=== Section Start ===

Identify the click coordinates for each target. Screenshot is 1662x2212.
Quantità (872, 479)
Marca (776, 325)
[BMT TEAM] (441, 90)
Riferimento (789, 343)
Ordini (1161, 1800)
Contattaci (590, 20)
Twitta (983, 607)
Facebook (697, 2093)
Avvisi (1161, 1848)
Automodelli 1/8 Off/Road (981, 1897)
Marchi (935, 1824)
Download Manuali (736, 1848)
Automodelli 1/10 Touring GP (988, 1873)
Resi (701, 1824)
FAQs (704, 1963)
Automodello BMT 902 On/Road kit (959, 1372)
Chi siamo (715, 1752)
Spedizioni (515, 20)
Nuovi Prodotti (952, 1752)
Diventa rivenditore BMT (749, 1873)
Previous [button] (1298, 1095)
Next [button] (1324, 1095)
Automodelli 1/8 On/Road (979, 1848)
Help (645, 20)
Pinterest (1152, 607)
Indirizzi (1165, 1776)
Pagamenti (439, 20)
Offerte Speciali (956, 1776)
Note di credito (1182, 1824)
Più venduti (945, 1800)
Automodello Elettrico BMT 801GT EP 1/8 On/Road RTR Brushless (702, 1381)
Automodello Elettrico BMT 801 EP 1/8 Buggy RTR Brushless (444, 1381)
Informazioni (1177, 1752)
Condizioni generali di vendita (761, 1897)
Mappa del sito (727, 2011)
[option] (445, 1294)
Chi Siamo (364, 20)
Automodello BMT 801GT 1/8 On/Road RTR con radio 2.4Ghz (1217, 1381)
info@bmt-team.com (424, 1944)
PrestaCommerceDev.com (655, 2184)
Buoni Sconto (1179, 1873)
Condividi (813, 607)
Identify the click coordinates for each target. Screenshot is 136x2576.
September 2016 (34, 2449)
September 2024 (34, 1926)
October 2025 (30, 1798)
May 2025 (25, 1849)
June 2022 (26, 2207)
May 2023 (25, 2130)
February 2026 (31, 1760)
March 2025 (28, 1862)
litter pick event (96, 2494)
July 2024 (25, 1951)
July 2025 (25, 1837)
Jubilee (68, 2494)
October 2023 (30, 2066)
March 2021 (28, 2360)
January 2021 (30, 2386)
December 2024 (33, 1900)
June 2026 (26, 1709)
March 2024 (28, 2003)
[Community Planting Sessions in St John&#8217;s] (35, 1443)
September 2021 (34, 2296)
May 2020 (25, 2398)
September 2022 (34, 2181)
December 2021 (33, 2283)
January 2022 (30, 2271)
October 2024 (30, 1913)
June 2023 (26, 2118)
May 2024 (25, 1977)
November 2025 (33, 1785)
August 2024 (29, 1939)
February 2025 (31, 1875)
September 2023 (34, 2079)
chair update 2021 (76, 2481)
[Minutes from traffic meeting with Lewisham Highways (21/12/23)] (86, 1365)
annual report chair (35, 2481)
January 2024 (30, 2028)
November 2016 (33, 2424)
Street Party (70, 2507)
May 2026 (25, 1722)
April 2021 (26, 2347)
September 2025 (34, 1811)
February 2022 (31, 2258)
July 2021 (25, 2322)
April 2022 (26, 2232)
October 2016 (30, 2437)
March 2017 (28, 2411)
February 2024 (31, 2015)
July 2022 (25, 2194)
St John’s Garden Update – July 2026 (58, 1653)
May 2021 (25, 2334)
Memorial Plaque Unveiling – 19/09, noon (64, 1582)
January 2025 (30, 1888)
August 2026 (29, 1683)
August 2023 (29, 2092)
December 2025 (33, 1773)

=== Section End ===

* WHAT THIS TASK INVOLVES *
Please give the listing again exactly, line for line.

* TASK ANSWER *
Identify the click coordinates for each target. Screenshot is 1662x2212.
Quantità (872, 479)
Marca (776, 325)
[BMT TEAM] (441, 90)
Riferimento (789, 343)
Ordini (1161, 1800)
Contattaci (590, 20)
Twitta (983, 607)
Facebook (697, 2093)
Avvisi (1161, 1848)
Automodelli 1/8 Off/Road (981, 1897)
Marchi (935, 1824)
Download Manuali (736, 1848)
Automodelli 1/10 Touring GP (988, 1873)
Resi (701, 1824)
FAQs (704, 1963)
Automodello BMT 902 On/Road kit (959, 1372)
Chi siamo (715, 1752)
Spedizioni (515, 20)
Nuovi Prodotti (952, 1752)
Diventa rivenditore BMT (749, 1873)
Previous [button] (1298, 1095)
Next [button] (1324, 1095)
Automodelli 1/8 On/Road (979, 1848)
Help (645, 20)
Pinterest (1152, 607)
Indirizzi (1165, 1776)
Pagamenti (439, 20)
Offerte Speciali (956, 1776)
Note di credito (1182, 1824)
Più venduti (945, 1800)
Automodello Elettrico BMT 801GT EP 1/8 On/Road RTR Brushless (702, 1381)
Automodello Elettrico BMT 801 EP 1/8 Buggy RTR Brushless (444, 1381)
Informazioni (1177, 1752)
Condizioni generali di vendita (761, 1897)
Mappa del sito (727, 2011)
[option] (445, 1294)
Chi Siamo (364, 20)
Automodello BMT 801GT 1/8 On/Road RTR con radio 2.4Ghz (1217, 1381)
info@bmt-team.com (424, 1944)
PrestaCommerceDev.com (655, 2184)
Buoni Sconto (1179, 1873)
Condividi (813, 607)
Identify the click coordinates for each target. Screenshot is 136x2576.
September 2016 (34, 2449)
September 2024 (34, 1926)
October 2025 (30, 1798)
May 2025 (25, 1849)
June 2022 (26, 2207)
May 2023 (25, 2130)
February 2026 (31, 1760)
March 2025 (28, 1862)
litter pick event (96, 2494)
July 2024 (25, 1951)
July 2025 (25, 1837)
Jubilee (68, 2494)
October 2023 (30, 2066)
March 2021 (28, 2360)
January 2021 (30, 2386)
December 2024 (33, 1900)
June 2026 (26, 1709)
March 2024 (28, 2003)
[Community Planting Sessions in St John&#8217;s] (35, 1443)
September 2021 (34, 2296)
May 2020 (25, 2398)
September 2022 (34, 2181)
December 2021 (33, 2283)
January 2022 (30, 2271)
October 2024 (30, 1913)
June 2023 (26, 2118)
May 2024 (25, 1977)
November 2025 (33, 1785)
August 2024 (29, 1939)
February 2025 (31, 1875)
September 2023 (34, 2079)
chair update 2021 (76, 2481)
[Minutes from traffic meeting with Lewisham Highways (21/12/23)] (86, 1365)
annual report chair (35, 2481)
January 2024 (30, 2028)
November 2016 (33, 2424)
Street Party (70, 2507)
May 2026 (25, 1722)
April 2021 (26, 2347)
September 2025 (34, 1811)
February 2022 (31, 2258)
July 2021 (25, 2322)
April 2022 (26, 2232)
October 2016 (30, 2437)
March 2017 (28, 2411)
February 2024 (31, 2015)
July 2022 (25, 2194)
St John’s Garden Update – July 2026 (58, 1653)
May 2021 (25, 2334)
Memorial Plaque Unveiling – 19/09, noon (64, 1582)
January 2025 (30, 1888)
August 2026 (29, 1683)
August 2023 (29, 2092)
December 2025 (33, 1773)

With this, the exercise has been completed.